Moreover, vendors have been busy developing some unusual applications. An example is the ultrasonic sensors that North Star BlueScope Steel (NSBS), of Delta, Ohio, uses for detecting the first signs of stress and wear on the massive rollers working 24 hours a day to produce more than 2 million tons of steel a year. The technology is helping the flat-roll steel producer to slash unplanned downtime, which can cost more than $1,000 per minute.

“We are concerned mainly about failed bearings and failed gears,” says Matt Morris, reliability-team leader. “All of the gearing is unique to the machine, and we have no spares.” Because getting a new one usually takes at least six months, limping along or shutting down completely can add up to large losses. In fact, the cost pressures are so intense that the company once replaced a cracked gear temporarily with one made of softer material because it was faster to make than the final hardened one and could serve as a crutch in the meantime.
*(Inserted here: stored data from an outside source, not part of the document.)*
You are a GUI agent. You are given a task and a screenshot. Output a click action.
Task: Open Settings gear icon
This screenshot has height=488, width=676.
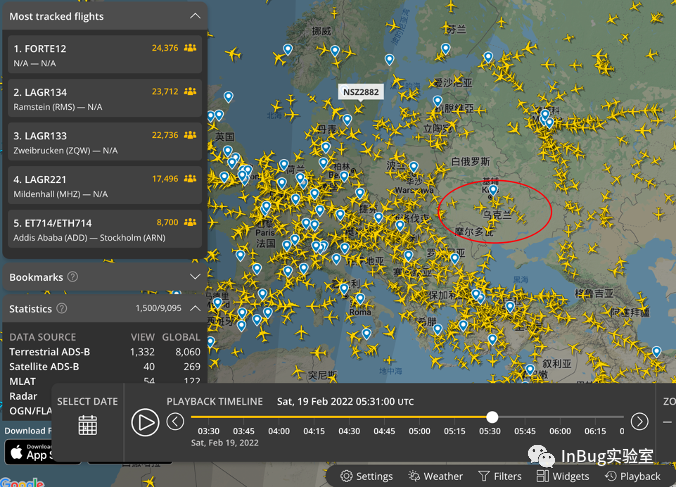pyautogui.click(x=346, y=476)
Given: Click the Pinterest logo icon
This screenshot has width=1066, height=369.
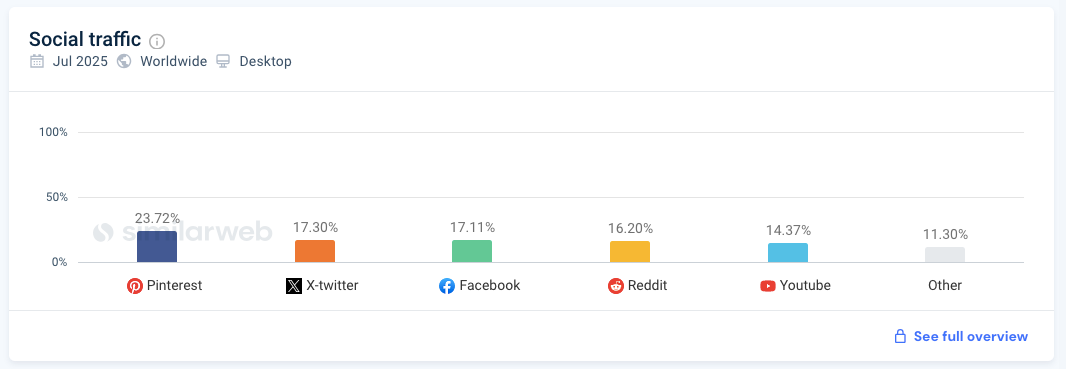Looking at the screenshot, I should pyautogui.click(x=135, y=286).
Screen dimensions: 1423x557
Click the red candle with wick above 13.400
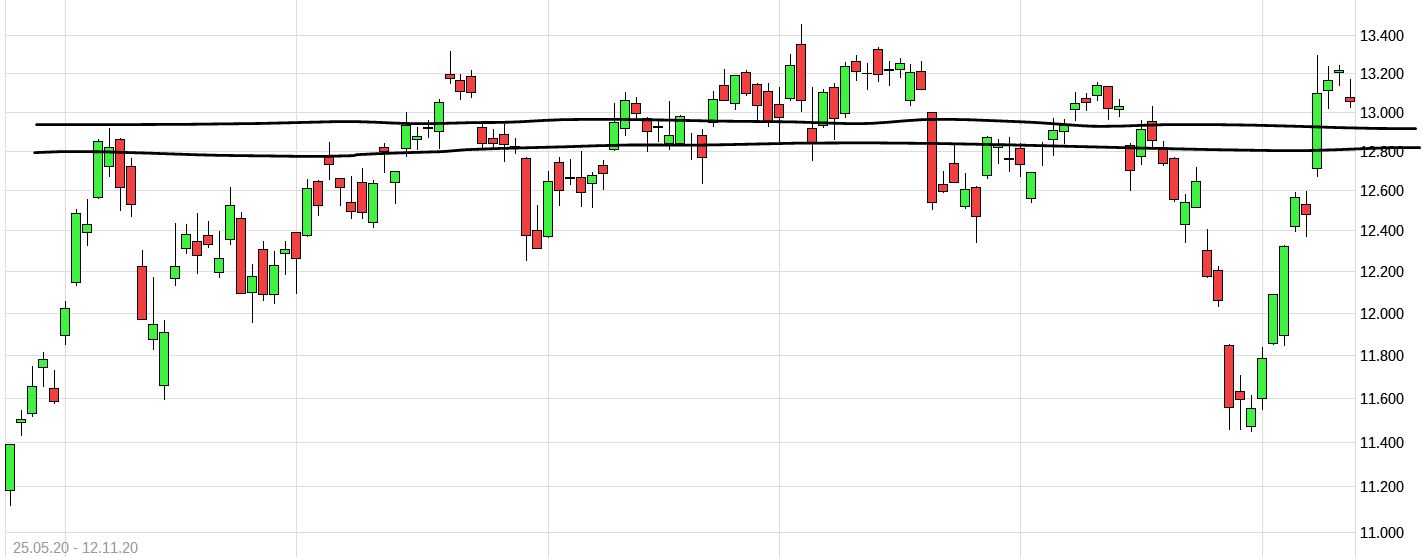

Given these pressures, the reliability team decided to replace manual vibration analysis and infrared thermography with a condition-monitoring system capable of detecting problems much earlier and automating data collection and documentation. “The field of methods was very narrow, since many of our large bearings turn very slowly,” recalls Morris. Moreover, the

sensors had to withstand the high temperatures and heavy vibration in the process.
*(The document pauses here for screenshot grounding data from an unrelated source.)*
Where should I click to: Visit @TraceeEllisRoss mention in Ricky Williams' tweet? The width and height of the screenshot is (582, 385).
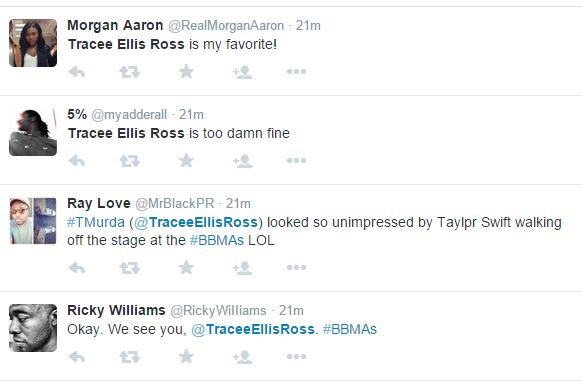(253, 329)
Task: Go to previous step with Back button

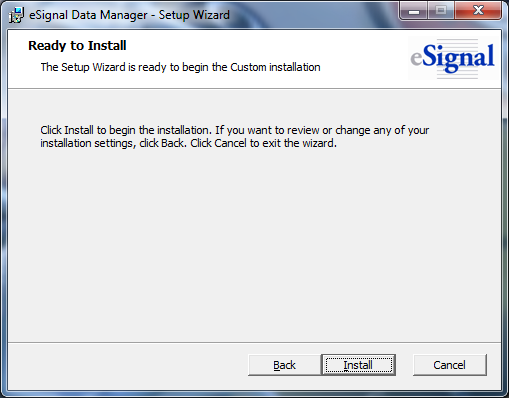Action: pos(284,365)
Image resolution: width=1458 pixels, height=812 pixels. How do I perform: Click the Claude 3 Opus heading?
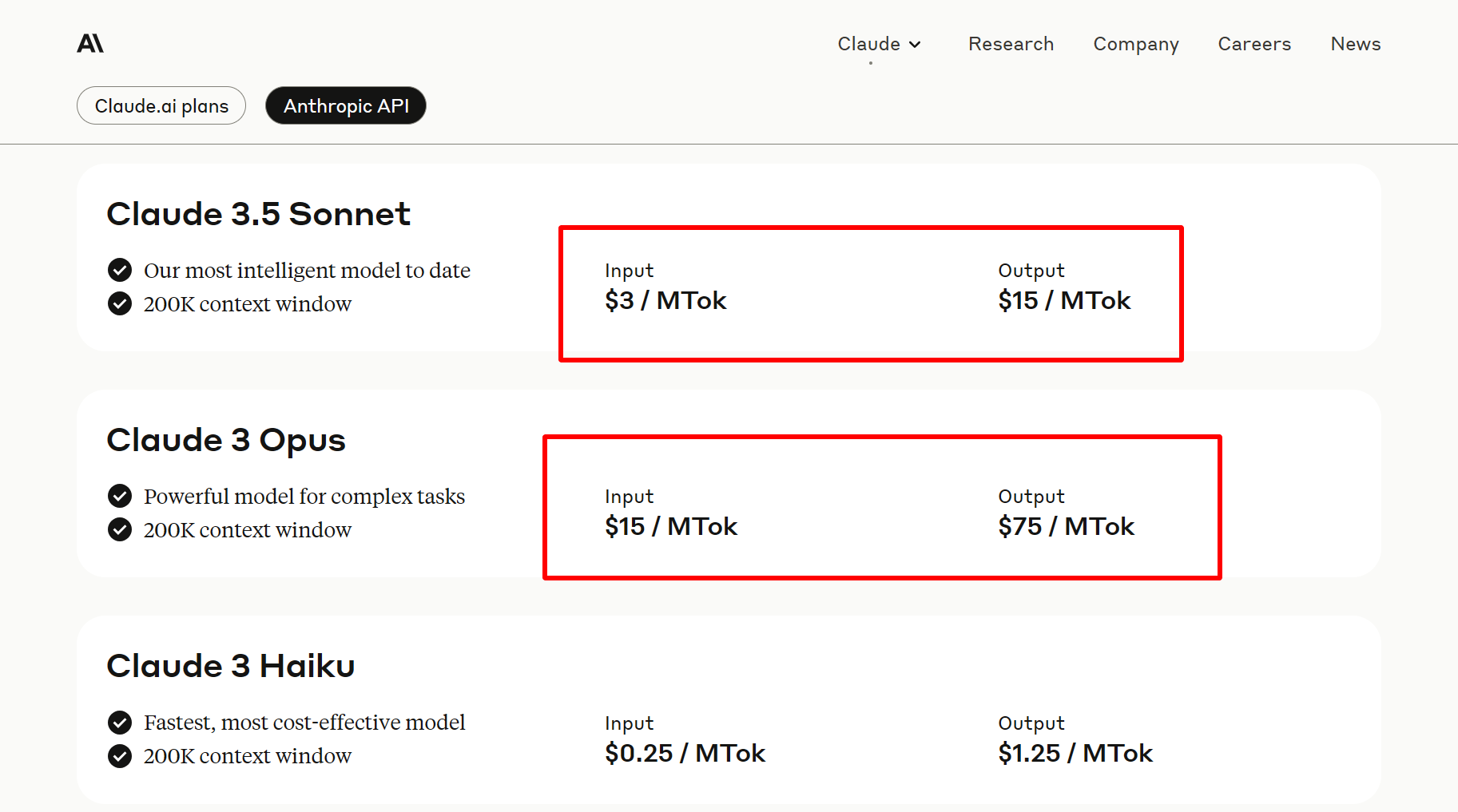[x=226, y=440]
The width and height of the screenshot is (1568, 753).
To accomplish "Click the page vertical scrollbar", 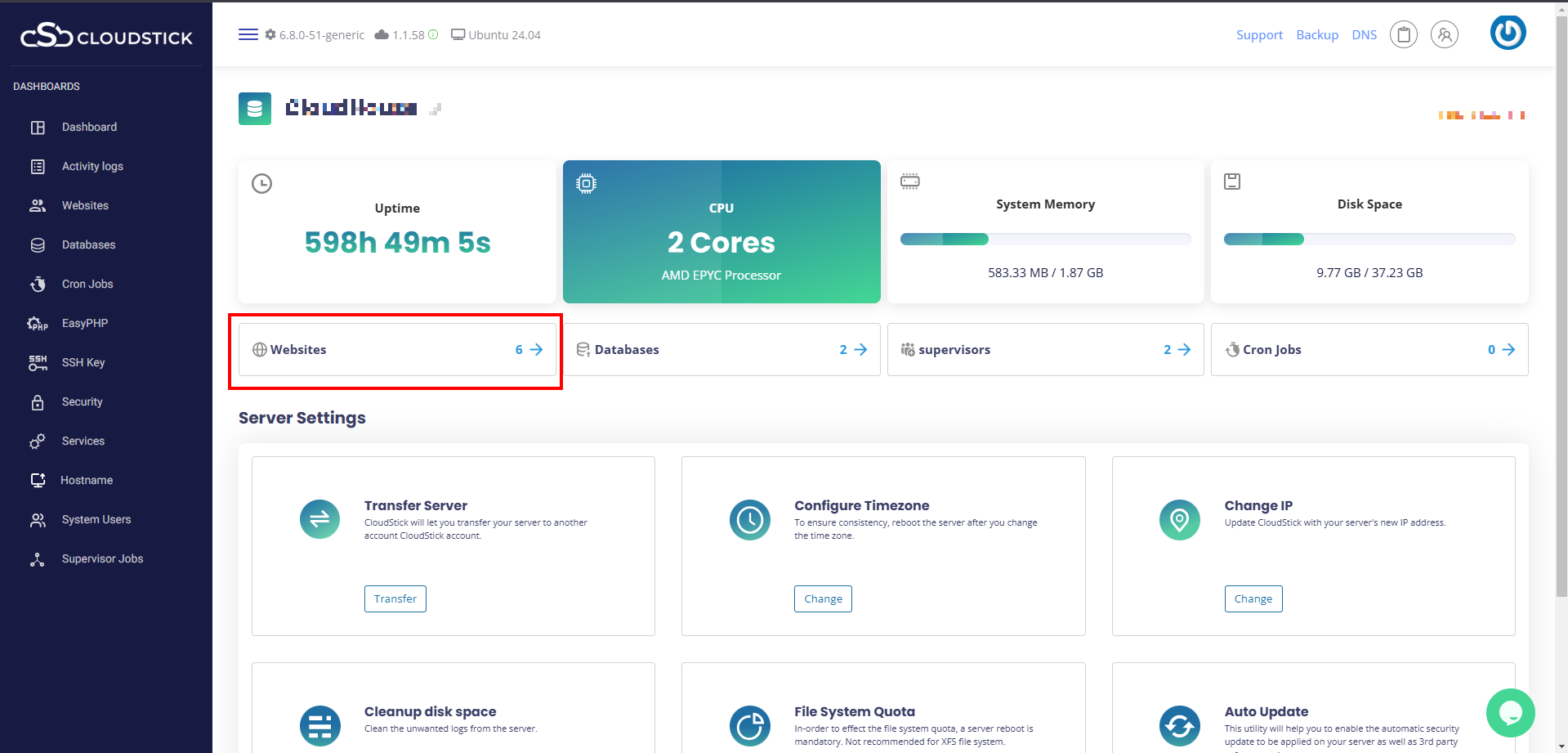I will coord(1561,327).
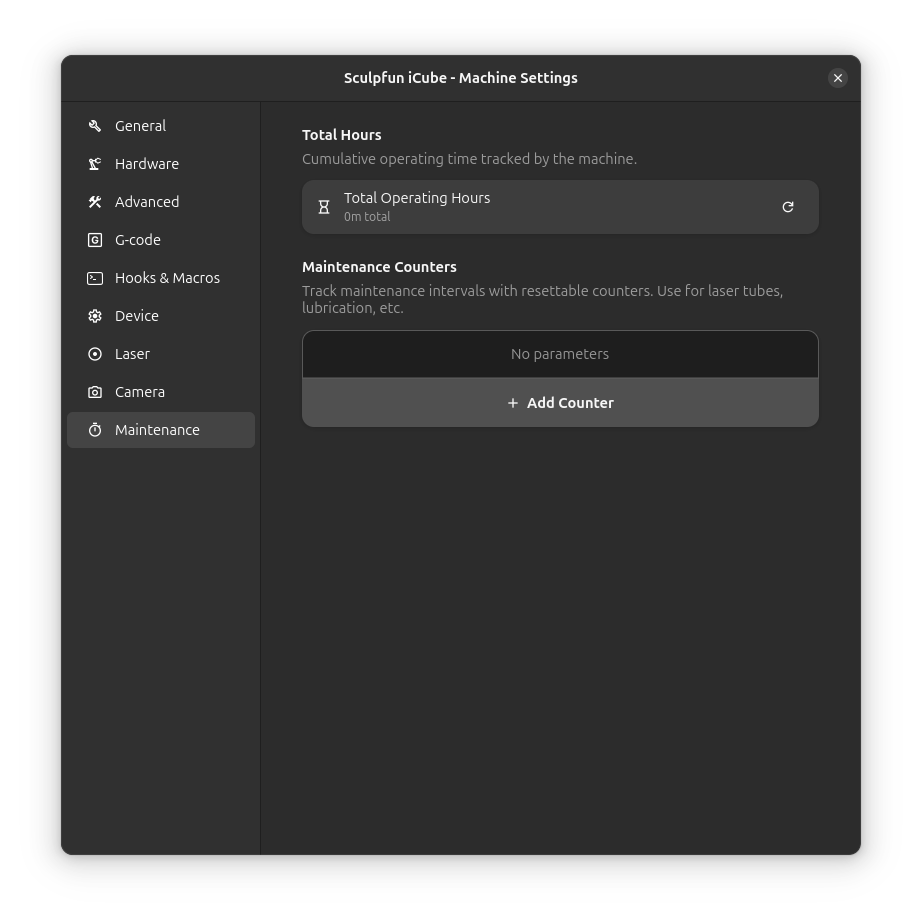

The technology that fit the bill was ultrasonics, from Swantech, of Fort Lauderdale, Fla. The vendor’s stress wave analysis measures slight shocks and even friction as much as six months earlier than the condition-monitoring technologies that NSBS had been using. “Conventional accelerometers (vibration sensors) have been used, and still are the sensors used in most condition-monitoring applications,” says Ralph Genesi, chief executive officer of Swantech. “However, the information that they can provide is limited by the physics of their design.”

“Hearing” friction

He notes that ultransonics and other sensing technologies have been evolving to overcome these physical limitations and to provide more levels of information. An analogy that he draws is the various levels of diagnostic equipment used by the medical profession. “Ultrasonic technology provides a new dimension to measurement and deeper insight into the health of a machine in real time,” he says.

The ability to “listen” for friction allows users to detect and track the stress and the progression of wear and other damage from the beginning.

The sensors are mounted at each bearing and send a continuous stream of data directly to the Swantech card in the server. “Initially, the Swantech system was stand-alone,” says Morris. “Over time, though, it was added to our level 1 network for backup purposes. Now, it is also accessible through routers from our main business systems (level 3).” Not only has access to this information reduced production losses, but it also has allowed NSBS to shrink its $3 million inventory of spare parts and avoid paying thousands of dollars for rush orders. So the consensus there is that learning of problems earlier is indeed much better.